Suket PP 55 adalah surat yang menerangkan bahwa wajib pajak memenuhi kriteria sebagai wajib pajak yang memiliki peredaran bruto tertentu, yakni maksimal Rp4,8 miliar sesuai dengan PP 55/2022.

Suket PP 55 diperlukan agar wajib pajak UMKM dikenai pemotongan PPh sebesar 0,5% bersifat final ketika bertransaksi dengan pihak yang ditunjuk sebagai pemotong atau pemungut PPh.

Presiden Prabowo Subianto sebenarnya sempat mengumumkan sederet paket stimulus pada awal Maret 2025. Sayangnya, perpanjangan PPh final UMKM tidak tercantum dalam materi paparan presiden. 

Menko Perekonomian Airlangga Hartarto menyampaikan perpanjangan periode PPh final dengan tarif 0,5% selama setahun bagi UMKM orang pribadi ini telah disetujui di internal pemerintah.

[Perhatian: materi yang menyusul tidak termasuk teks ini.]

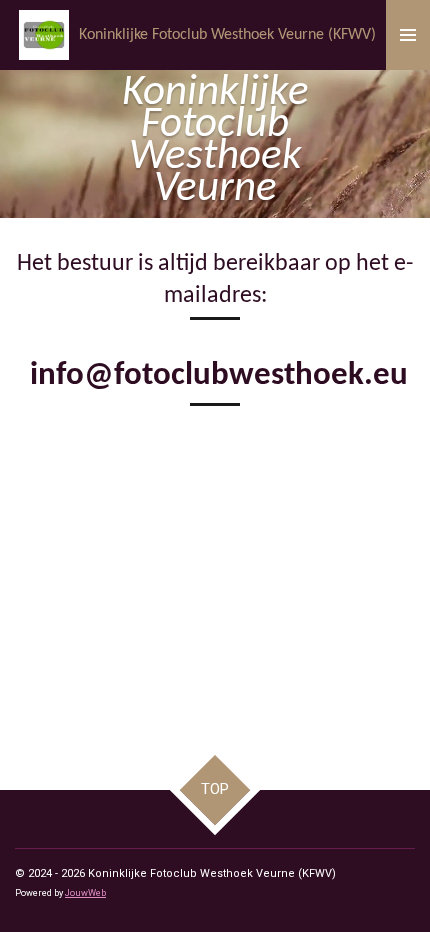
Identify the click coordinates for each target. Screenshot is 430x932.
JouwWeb (85, 893)
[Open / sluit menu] (408, 35)
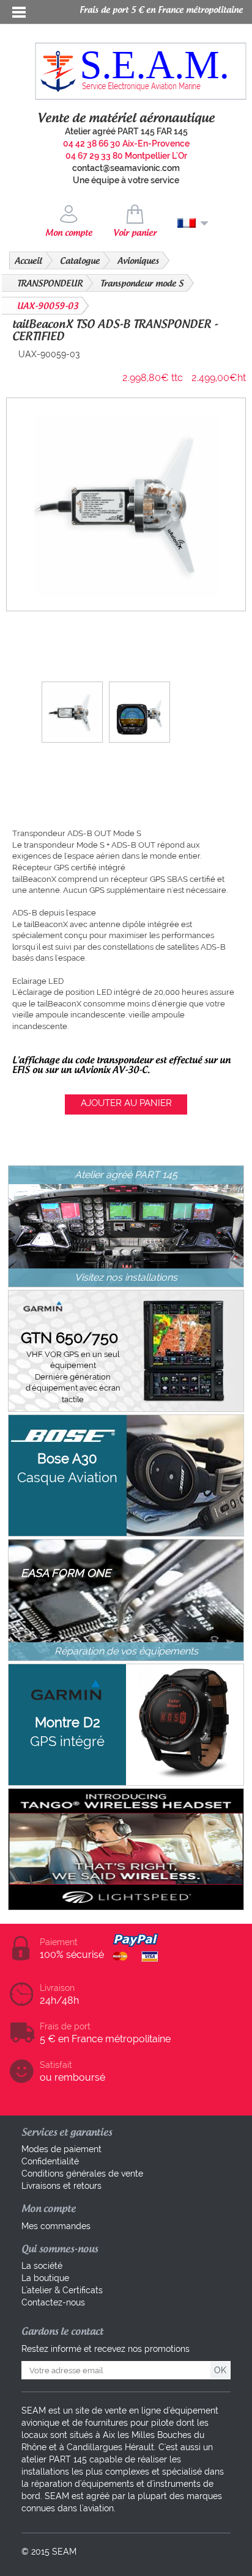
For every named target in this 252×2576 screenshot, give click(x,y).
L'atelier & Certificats (62, 2290)
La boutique (45, 2278)
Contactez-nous (53, 2302)
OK (220, 2370)
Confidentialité (50, 2161)
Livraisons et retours (61, 2186)
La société (41, 2266)
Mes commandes (56, 2226)
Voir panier (135, 233)
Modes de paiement (61, 2149)
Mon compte (68, 233)
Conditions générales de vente (82, 2173)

Namun, kebijakan ini memang tidak termasuk dalam paket stimulus.

"Itu sudah disetujui. Ya, [kebijakan tetap berlanjut]," kata Airlangga pada awal Maret lalu.

Selain informasi mengenai pemenuhan kewajiban pajak bagi pelaku UMKM, ada pula informasi perpajakan lain yang menjadi diulas oleh media nasional. 

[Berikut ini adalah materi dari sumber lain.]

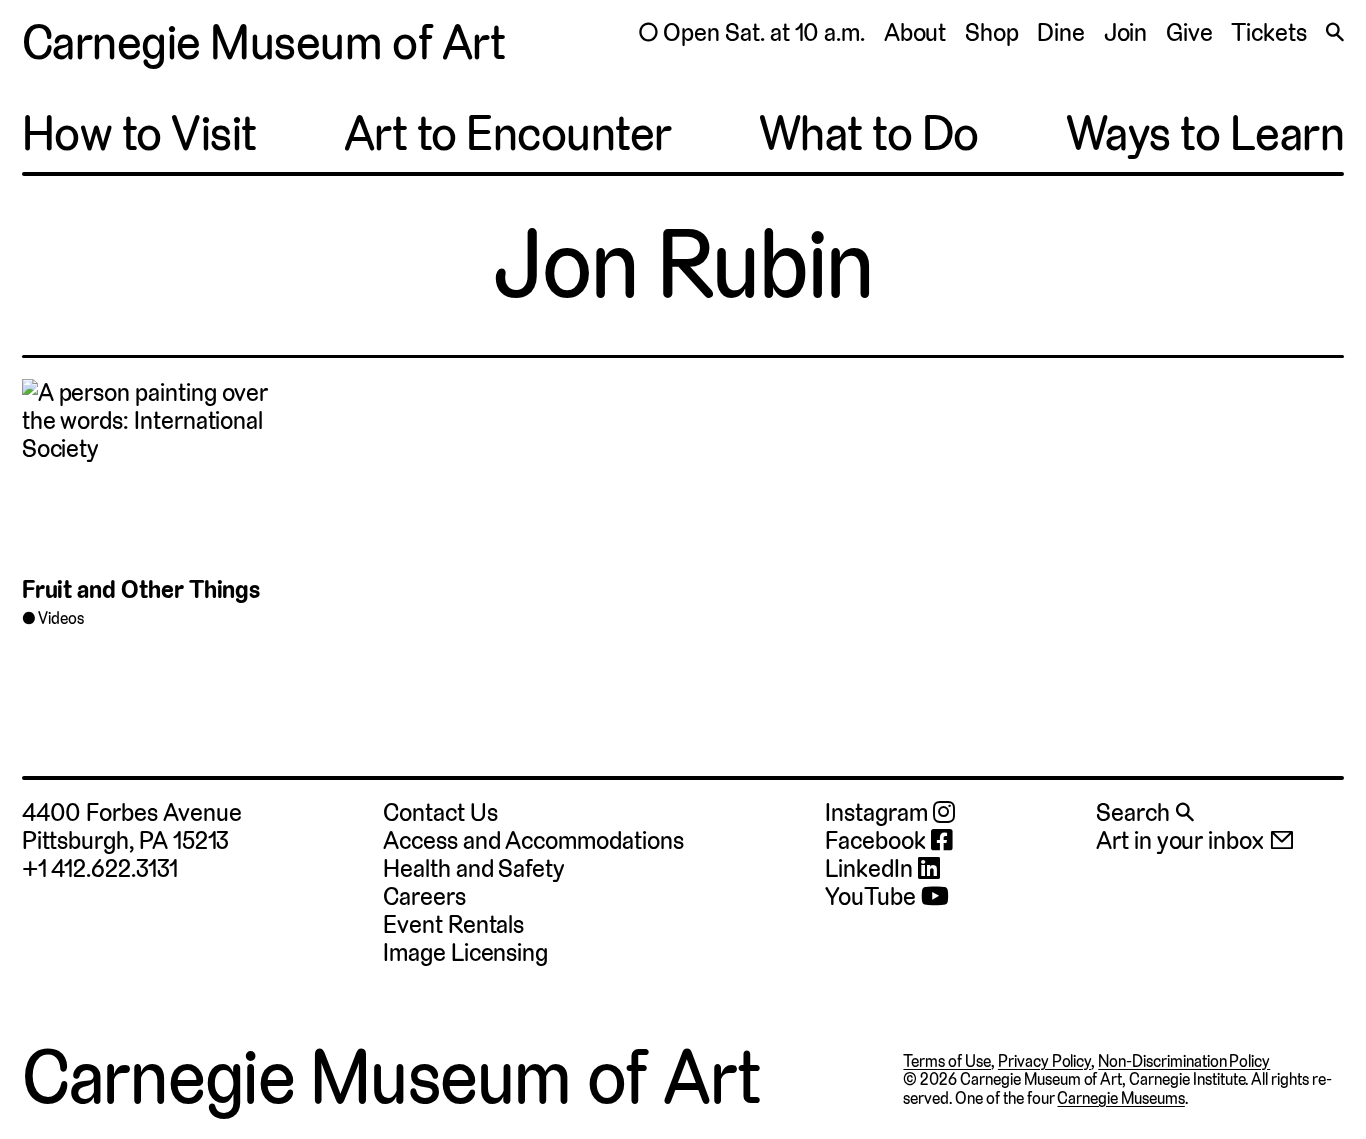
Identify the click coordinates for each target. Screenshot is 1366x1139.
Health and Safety (474, 868)
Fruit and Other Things (141, 589)
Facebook (877, 841)
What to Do (869, 134)
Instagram (878, 813)
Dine (1061, 32)
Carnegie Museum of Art (263, 43)
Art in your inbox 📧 (1195, 840)
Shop (992, 32)
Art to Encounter (508, 134)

Di antaranya, perlunya wajib pajak mendaftarkan rekeningnya di coretax system, menyoal kembali buruknya performa coretax system yang berdampak kepada wajib pajak, seretnya menaikkan tax ratio, hingga ketentuan pemberitahuan norma penghitungan penghasilan bruto (NPPN). 

Berikut ulasan artikel perpajakan selengkapnya. 

Lapor SPT Tahunan, UMKM Bikin Daftar Omzet

Pelaku UMKM juga terikat dengan kewajiban pelaporan Surat Pemberitahuan (SPT) Tahunan untuk tahun pajak 2024. Untuk saat ini, kendati coretax system sudah berjalan, pelaporan SPT Tahunan tetap menggunakan DJP Online. 

Bagi UMKM, memang ada fasilitas omzet tidak kena pajak hingga Rp500 juta per tahun. Jika omzet sudah melebihi Rp500 juta maka UMKM perlu menyetorkan PPh final dengan besaran 0,5%. Nah, peredaran usaha atau omzet serta pembayaran PPh final itulah yang perlu disampaikan dalam SPT Tahunan PPh bagi pelaku UMKM. 

DJP menyampaikan, sebelum lapor SPT Tahunan wajib pajak harus membuat daftar omzet atau pendapatan kotor selama tahun 2024, daftar harta, dan utang per 31 Desember 2024. (DDTCNews)

WP Perlu Daftarkan Rekening di Coretax

Wajib pajak yang kelebihan pembayaran pajak perlu memastikan data nomor rekeningnya telah terdaftar pada profil wajib pajak di Coretax DJP. Nomor rekening tersebut diperlukan agar proses pengembalian kelebihan pembayaran pajak bisa berjalan lancar.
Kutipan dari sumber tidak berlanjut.